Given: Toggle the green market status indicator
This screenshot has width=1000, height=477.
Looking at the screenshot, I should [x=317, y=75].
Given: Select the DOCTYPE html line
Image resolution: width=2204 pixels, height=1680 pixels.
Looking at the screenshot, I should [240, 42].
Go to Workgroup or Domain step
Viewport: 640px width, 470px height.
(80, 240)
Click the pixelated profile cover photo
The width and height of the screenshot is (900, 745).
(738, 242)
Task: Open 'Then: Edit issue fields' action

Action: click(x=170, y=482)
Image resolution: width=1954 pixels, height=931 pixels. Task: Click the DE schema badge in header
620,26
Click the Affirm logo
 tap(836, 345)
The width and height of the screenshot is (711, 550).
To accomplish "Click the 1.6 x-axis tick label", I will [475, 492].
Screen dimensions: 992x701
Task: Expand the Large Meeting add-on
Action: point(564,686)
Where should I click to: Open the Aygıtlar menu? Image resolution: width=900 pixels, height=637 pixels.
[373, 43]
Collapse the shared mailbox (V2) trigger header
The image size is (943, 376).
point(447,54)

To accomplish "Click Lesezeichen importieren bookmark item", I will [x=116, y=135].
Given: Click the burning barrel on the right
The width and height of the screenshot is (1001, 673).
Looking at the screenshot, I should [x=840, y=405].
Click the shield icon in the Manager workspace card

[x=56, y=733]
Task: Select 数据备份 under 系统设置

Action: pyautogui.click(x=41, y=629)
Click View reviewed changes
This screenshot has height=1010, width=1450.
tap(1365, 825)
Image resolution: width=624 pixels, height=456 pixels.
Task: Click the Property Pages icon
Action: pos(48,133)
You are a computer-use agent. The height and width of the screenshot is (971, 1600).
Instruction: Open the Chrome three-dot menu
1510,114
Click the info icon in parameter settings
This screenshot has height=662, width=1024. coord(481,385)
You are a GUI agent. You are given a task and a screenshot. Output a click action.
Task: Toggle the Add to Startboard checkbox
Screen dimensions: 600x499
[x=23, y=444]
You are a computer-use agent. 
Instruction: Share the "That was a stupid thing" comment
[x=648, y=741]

**EXERCISE BRIEF:** Write out only those lines of the entries that lie between the line containing "Screen dimensions: 600x499" and the last line, inclusive, reproducing them exactly.

**EXPECTED ANSWER:**
Screen dimensions: 600x499
[x=23, y=444]
You are a computer-use agent. 
Instruction: Share the "That was a stupid thing" comment
[x=648, y=741]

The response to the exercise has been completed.